- Aim of the task
Can you rewrite everything from "Khao Yoi (เขาย้อย, /th/)" down to "of Phetchaburi Province." in the Khao Yoi district article, putting "district chief" in place of "district officer"?

- District location in Phetchaburi province
- Coordinates: 13°14′25″N 99°49′27″E﻿ / ﻿13.24028°N 99.82417°E
- Country: Thailand
- Province: Phetchaburi
- Seat: Khao Yoi

Area
- • Total: 305.648 km^{2} (118.011 sq mi)

Population (2008)
- • Total: 37,697
- • Density: 121.8/km^{2} (315/sq mi)
- Time zone: UTC+7 (ICT)
- Postal code: 76140
- Geocode: 7602

= Khao Yoi district =

Khao Yoi (เขาย้อย, /th/) is a district (amphoe) in the northern part of Phetchaburi province, western Thailand.

==History==
The district was established in 1897 and Luang Phromsan (หลวงพรหมสาร) was assigned as the first district officer. At first named Huai Luang, the district was renamed Khao Yoi in 1903 due to the site of the district office. The name of the district comes from the limestone hill called Khao Yoi which is just off Phetkasem highway. The hill contains three caves, one of which has been converted to a cave temple with a notable reclining Buddha.

==Geography==
Neighboring districts are (from the north clockwise) Pak Tho of Ratchaburi province, Amphawa of Samut Songkhram province, Ban Laem, Mueang Phetchaburi, Ban Lat, and Nong Ya Plong of Phetchaburi Province.

- Stored data
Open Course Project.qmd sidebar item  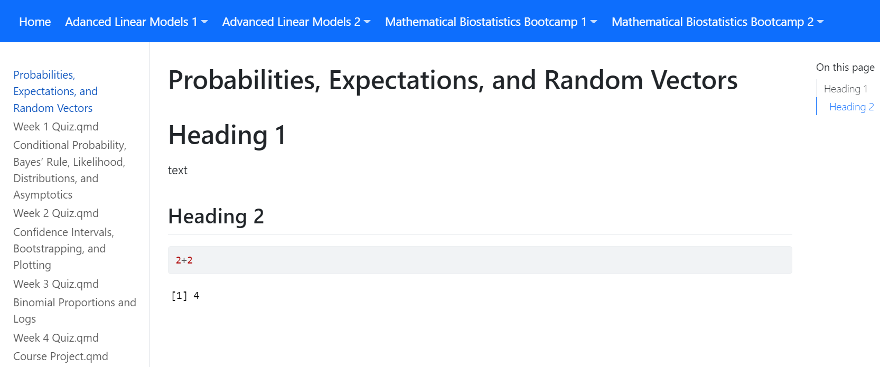pyautogui.click(x=61, y=356)
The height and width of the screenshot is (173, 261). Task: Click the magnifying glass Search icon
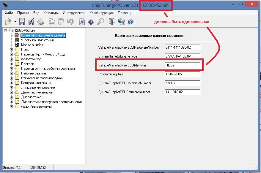point(101,22)
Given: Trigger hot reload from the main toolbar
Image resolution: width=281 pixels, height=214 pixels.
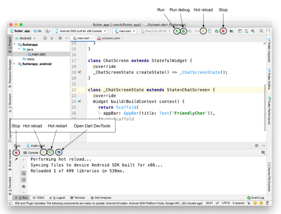Looking at the screenshot, I should click(x=203, y=31).
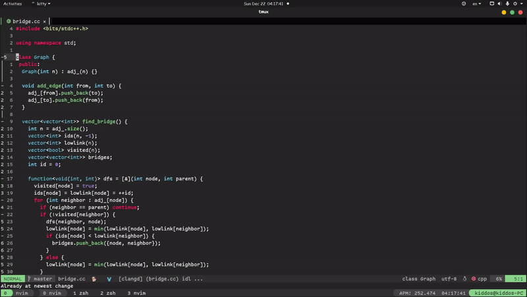Switch to tmux window 3 nvim
This screenshot has width=527, height=297.
click(136, 293)
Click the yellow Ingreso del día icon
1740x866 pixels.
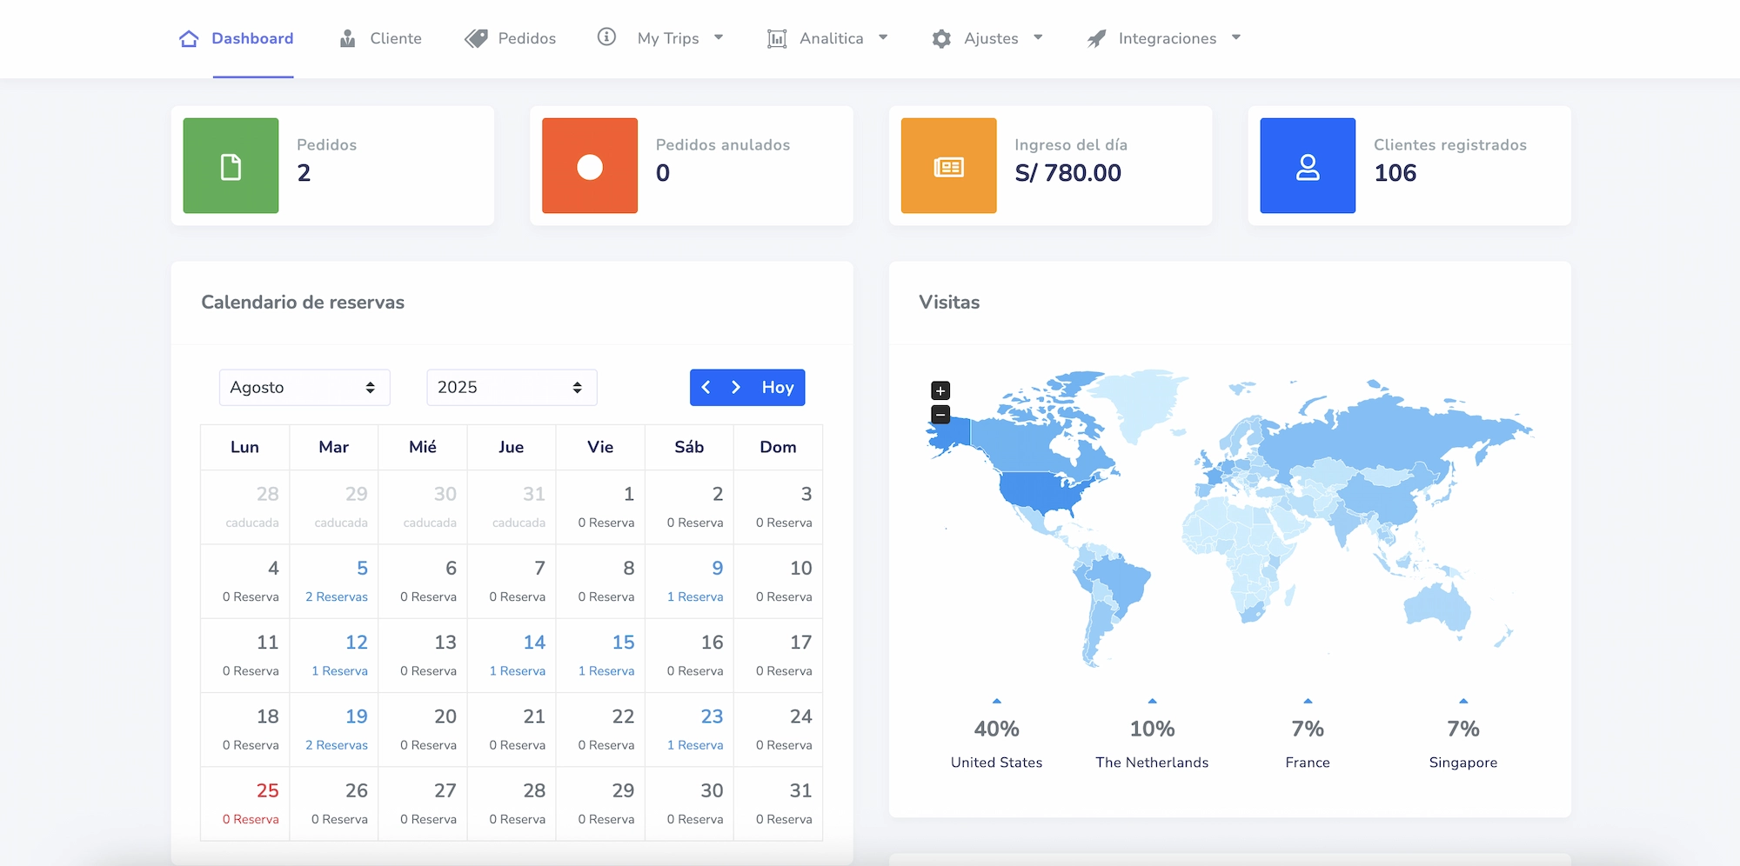point(948,166)
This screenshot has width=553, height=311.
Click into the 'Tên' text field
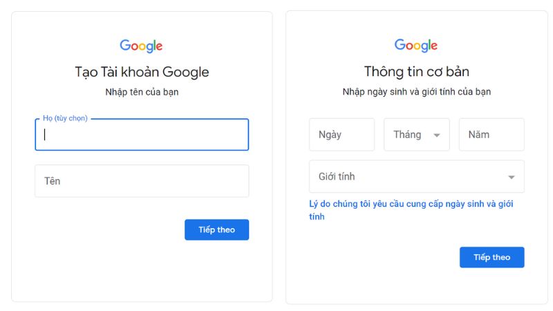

- The completed task
Khao Yoi (เขาย้อย, /th/) is a district (amphoe) in the northern part of Phetchaburi province, western Thailand.

==History==
The district was established in 1897 and Luang Phromsan (หลวงพรหมสาร) was assigned as the first district chief. At first named Huai Luang, the district was renamed Khao Yoi in 1903 due to the site of the district office. The name of the district comes from the limestone hill called Khao Yoi which is just off Phetkasem highway. The hill contains three caves, one of which has been converted to a cave temple with a notable reclining Buddha.

==Geography==
Neighboring districts are (from the north clockwise) Pak Tho of Ratchaburi province, Amphawa of Samut Songkhram province, Ban Laem, Mueang Phetchaburi, Ban Lat, and Nong Ya Plong of Phetchaburi Province.